Выбрать главу

В этот день, почти такой же ясный и такой же теплый, как два прошедших, пальба противника велась энергичнее: не только пули, но и ядра стали перелетать через траншеи в лагерь; там было не хорошо: жужжание снарядов и пуль над головами людей, предающихся мирным домашним занятиям, производили на них худшее впечатление, чем если бы они же действовали с винтовками в руках.

Опять замеченное скучивание текинцев скоро стало известно всем. Частые ночные нападения заставили опять поверить в повтор еще его и после сегодняшнего заката солнца. Всегда решительный и отважный удар текинцев, обходившийся нам недешево, невольно напрягал нервы ожидавших его. Как только с наступлением темноты войска вытянулись за передними траншеями, везде слышались уже предупреждения: «Будьте осторожнее! будьте осторожнее!», Сильнее вчерашнего солдаты напрягали зрение и высказывали еще большую готовность по первому гику противника выпустить пулю без замедления; такая излишняя ажитация, такое настроение войск, при котором оно было более чем готово, встретить ожидаемое нападение — был пересол, обратное положение недосолу перед нападением 28-го декабря. Вдруг на левом фланге раздался залп и общее тяжелое напряжение внезапно разряжается: залп за залпом в первой линии вызывают усиленный артиллерийский огонь, и гул от пальбы, как вчера, стал перекатываться от одного края до другого, огненные полосы ракет, снопом разбрасываемый во все стороны, тщетно отыскивают место, занятое неприятелем, а текинцы во все это время гиком из крепости словно поджигают нас усиливать огонь. Но отсутствие крика их вблизи, разрядка напряженного состояния пальбой до насыщения, неоправданное ожидание увидеть перед собою нападающих повлияли сами собою на возвращение благоразумия и пальба стала быстро утихать; те же фасы, которые не стреляли, еще с большим волнением всматривались в даль, полагая, что по линии стрельбы кипит бой: кобуры у офицеров были расстегнуты, ружья держались на изготовку. Едва замолкла пальба в траншеях, как в тылу, вслед за ружейным залпом, раскатилась громким эхом и орудийные; все [54] оглянулись на лагерь — весь задний фас его горел огнями залпов, а пронзительное гиканье текинцев опять начало вторить нашей пальбе. «Неужто нападение с тыла?» спрашивали многие, всматриваясь и прислушиваясь к безостановочному гулу выстрелов, но вскоре и там утихший огонь показал, что пальба не была ответом на неприятельское нападение. Последовательное заражение однако не кончилось лагерем — из редута № 1-го блеснуло несколько залпов и замерло и, наконец, где-то в тылу, в поле, звездочками сверкали выстрелы отдаленного секрета… Но вот желанный свет лунной зари, открыв перед всеми голое, никем незанятое пространство, решил сомнительный вопрос. Пальба затихла окончательно и всем стало как будто неловко.
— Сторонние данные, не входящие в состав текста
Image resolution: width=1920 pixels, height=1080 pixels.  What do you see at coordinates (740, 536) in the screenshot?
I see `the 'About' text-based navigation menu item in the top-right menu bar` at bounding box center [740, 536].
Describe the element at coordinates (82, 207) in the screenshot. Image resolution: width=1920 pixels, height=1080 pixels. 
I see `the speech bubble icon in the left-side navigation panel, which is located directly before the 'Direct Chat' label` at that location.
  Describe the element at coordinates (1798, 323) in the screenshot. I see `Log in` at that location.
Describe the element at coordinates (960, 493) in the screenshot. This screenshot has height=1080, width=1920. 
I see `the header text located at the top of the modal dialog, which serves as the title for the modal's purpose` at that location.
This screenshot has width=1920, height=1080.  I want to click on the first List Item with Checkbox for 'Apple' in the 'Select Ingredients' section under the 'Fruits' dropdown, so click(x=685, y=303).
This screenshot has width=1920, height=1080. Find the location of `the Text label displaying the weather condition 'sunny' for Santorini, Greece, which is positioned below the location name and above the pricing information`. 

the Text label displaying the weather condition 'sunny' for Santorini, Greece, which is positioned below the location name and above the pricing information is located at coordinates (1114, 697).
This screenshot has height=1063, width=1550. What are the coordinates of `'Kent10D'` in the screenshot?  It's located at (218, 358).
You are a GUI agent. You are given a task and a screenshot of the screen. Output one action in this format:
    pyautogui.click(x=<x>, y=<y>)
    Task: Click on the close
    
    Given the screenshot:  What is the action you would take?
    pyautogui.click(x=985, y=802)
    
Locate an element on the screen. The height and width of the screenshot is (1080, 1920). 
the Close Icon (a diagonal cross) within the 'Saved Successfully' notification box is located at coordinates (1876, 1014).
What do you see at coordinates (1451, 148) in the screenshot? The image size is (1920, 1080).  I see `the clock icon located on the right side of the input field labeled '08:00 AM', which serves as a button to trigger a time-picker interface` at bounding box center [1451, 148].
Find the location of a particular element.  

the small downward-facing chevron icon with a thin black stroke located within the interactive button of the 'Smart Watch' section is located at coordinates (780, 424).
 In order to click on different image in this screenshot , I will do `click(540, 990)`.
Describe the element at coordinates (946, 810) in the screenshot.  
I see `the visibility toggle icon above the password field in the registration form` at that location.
Работы наши уже перестали захватывать широкое пространство, все теперь сосредоточилось в головной части правого фланга, где перекидная сапа тихо, но безостановочно подползала к стене.

В эту ночь решено было начать минную галерею; отметили место, приняли направление, оставалось узнать расстояние от крепости и измерить ров; вызвали для этого охотников; сотник уральского казачьего войска Кунаковсий и унтер-офицер туркестанского линейного батальона Константинов взялись исполнить желаемое и вышли из редута. Тихо шли они по принятому направлению, считая шаги; чутко, с некоторым трепетом за охотников прислушивались передовые стрелки; четверть часа ничто не нарушало совершенного спокойствия, но затем раздался выстрел, последовали другой, третий — они замечены и частая пальба наша явилась охотникам, как утешительница в опасности. Они вскоре возвратились, сделав свое дело.

Когда все притихло, тот же Константинов и казак уральского войска, узнав, что необходимо иметь точный промер, вызвались вторично сделать измерение тесьмою. Предприятие кончилось также счастливо. Последний промер и осмотр рва дали самые утешительные результаты: разстояние, от начала минных работ до рва оказалось 29 сажен и 6 вершков, а ров — шириной 7 аршин, сухой и только 2 аршина глубиной.